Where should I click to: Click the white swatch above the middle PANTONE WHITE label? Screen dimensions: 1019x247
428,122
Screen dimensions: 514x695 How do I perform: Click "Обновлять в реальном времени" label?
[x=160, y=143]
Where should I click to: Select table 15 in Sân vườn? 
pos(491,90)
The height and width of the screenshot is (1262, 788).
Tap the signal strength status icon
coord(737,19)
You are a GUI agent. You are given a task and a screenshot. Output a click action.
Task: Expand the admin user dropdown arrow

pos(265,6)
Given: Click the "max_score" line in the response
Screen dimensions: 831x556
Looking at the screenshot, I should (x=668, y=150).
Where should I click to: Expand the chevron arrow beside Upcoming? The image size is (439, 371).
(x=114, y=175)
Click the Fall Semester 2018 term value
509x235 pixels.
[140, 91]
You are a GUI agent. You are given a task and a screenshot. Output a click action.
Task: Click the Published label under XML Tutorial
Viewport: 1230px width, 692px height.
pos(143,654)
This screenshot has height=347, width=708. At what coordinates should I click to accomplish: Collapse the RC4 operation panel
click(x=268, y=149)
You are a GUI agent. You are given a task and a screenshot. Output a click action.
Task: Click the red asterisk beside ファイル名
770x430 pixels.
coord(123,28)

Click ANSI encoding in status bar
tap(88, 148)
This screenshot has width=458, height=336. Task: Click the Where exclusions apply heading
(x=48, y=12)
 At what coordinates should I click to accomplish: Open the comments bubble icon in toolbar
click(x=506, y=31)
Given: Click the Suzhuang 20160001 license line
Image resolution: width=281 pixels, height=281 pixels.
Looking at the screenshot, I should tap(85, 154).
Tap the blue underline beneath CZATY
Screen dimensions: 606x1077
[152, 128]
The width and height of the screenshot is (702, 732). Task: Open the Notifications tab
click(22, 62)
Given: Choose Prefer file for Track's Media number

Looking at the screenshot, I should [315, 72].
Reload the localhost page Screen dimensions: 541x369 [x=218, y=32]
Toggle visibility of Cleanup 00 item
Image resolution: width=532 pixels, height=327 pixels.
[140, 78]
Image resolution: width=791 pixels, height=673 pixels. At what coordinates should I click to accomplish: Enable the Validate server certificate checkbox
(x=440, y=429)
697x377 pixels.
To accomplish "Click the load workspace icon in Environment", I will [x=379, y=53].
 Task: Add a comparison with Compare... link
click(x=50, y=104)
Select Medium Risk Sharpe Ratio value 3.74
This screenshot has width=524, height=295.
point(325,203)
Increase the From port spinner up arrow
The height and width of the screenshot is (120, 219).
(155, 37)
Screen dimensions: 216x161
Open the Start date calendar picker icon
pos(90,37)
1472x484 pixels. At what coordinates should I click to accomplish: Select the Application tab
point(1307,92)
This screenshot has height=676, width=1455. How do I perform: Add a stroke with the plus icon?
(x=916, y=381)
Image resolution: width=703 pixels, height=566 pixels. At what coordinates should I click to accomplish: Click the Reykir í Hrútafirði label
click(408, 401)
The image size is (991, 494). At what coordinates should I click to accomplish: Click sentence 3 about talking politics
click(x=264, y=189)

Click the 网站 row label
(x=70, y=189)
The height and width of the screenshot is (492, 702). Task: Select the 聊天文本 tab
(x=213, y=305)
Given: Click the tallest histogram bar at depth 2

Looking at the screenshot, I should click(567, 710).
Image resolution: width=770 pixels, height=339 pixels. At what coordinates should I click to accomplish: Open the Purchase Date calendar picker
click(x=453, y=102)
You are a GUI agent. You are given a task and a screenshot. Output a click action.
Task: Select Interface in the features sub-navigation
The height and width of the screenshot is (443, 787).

### PROBLEM TO SOLVE
For this exercise, retype the complete listing exactly.

### WRITTEN SOLUTION
Where should I click to: Click the white swatch above the middle PANTONE WHITE label? Screen dimensions: 1019x247
428,122
Screen dimensions: 514x695 How do I perform: Click "Обновлять в реальном времени" label?
[x=160, y=143]
Where should I click to: Select table 15 in Sân vườn? 
pos(491,90)
The height and width of the screenshot is (1262, 788).
Tap the signal strength status icon
coord(737,19)
You are a GUI agent. You are given a task and a screenshot. Output a click action.
Task: Expand the admin user dropdown arrow

pos(265,6)
Given: Click the "max_score" line in the response
Screen dimensions: 831x556
Looking at the screenshot, I should (x=668, y=150).
Where should I click to: Expand the chevron arrow beside Upcoming? The image size is (439, 371).
(x=114, y=175)
Click the Fall Semester 2018 term value
509x235 pixels.
[140, 91]
You are a GUI agent. You are given a task and a screenshot. Output a click action.
Task: Click the Published label under XML Tutorial
Viewport: 1230px width, 692px height.
pos(143,654)
This screenshot has height=347, width=708. At what coordinates should I click to accomplish: Collapse the RC4 operation panel
click(x=268, y=149)
You are a GUI agent. You are given a task and a screenshot. Output a click action.
Task: Click the red asterisk beside ファイル名
770x430 pixels.
coord(123,28)

Click ANSI encoding in status bar
tap(88, 148)
This screenshot has width=458, height=336. Task: Click the Where exclusions apply heading
(x=48, y=12)
 At what coordinates should I click to accomplish: Open the comments bubble icon in toolbar
click(x=506, y=31)
Given: Click the Suzhuang 20160001 license line
Image resolution: width=281 pixels, height=281 pixels.
Looking at the screenshot, I should tap(85, 154).
Tap the blue underline beneath CZATY
Screen dimensions: 606x1077
[152, 128]
The width and height of the screenshot is (702, 732). Task: Open the Notifications tab
click(22, 62)
Given: Choose Prefer file for Track's Media number

Looking at the screenshot, I should [315, 72].
Reload the localhost page Screen dimensions: 541x369 [x=218, y=32]
Toggle visibility of Cleanup 00 item
Image resolution: width=532 pixels, height=327 pixels.
[140, 78]
Image resolution: width=791 pixels, height=673 pixels. At what coordinates should I click to accomplish: Enable the Validate server certificate checkbox
(x=440, y=429)
697x377 pixels.
To accomplish "Click the load workspace icon in Environment", I will [x=379, y=53].
 Task: Add a comparison with Compare... link
click(x=50, y=104)
Select Medium Risk Sharpe Ratio value 3.74
This screenshot has width=524, height=295.
point(325,203)
Increase the From port spinner up arrow
The height and width of the screenshot is (120, 219).
(155, 37)
Screen dimensions: 216x161
Open the Start date calendar picker icon
pos(90,37)
1472x484 pixels. At what coordinates should I click to accomplish: Select the Application tab
point(1307,92)
This screenshot has height=676, width=1455. How do I perform: Add a stroke with the plus icon?
(x=916, y=381)
Image resolution: width=703 pixels, height=566 pixels. At what coordinates should I click to accomplish: Click the Reykir í Hrútafirði label
click(408, 401)
The image size is (991, 494). At what coordinates should I click to accomplish: Click sentence 3 about talking politics
click(x=264, y=189)

Click the 网站 row label
(x=70, y=189)
The height and width of the screenshot is (492, 702). Task: Select the 聊天文本 tab
(x=213, y=305)
Given: Click the tallest histogram bar at depth 2

Looking at the screenshot, I should click(567, 710).
Image resolution: width=770 pixels, height=339 pixels. At what coordinates should I click to accomplish: Open the Purchase Date calendar picker
click(x=453, y=102)
You are a GUI agent. You are given a task and a screenshot. Output a click action.
Task: Select Interface in the features sub-navigation
The height and width of the screenshot is (443, 787).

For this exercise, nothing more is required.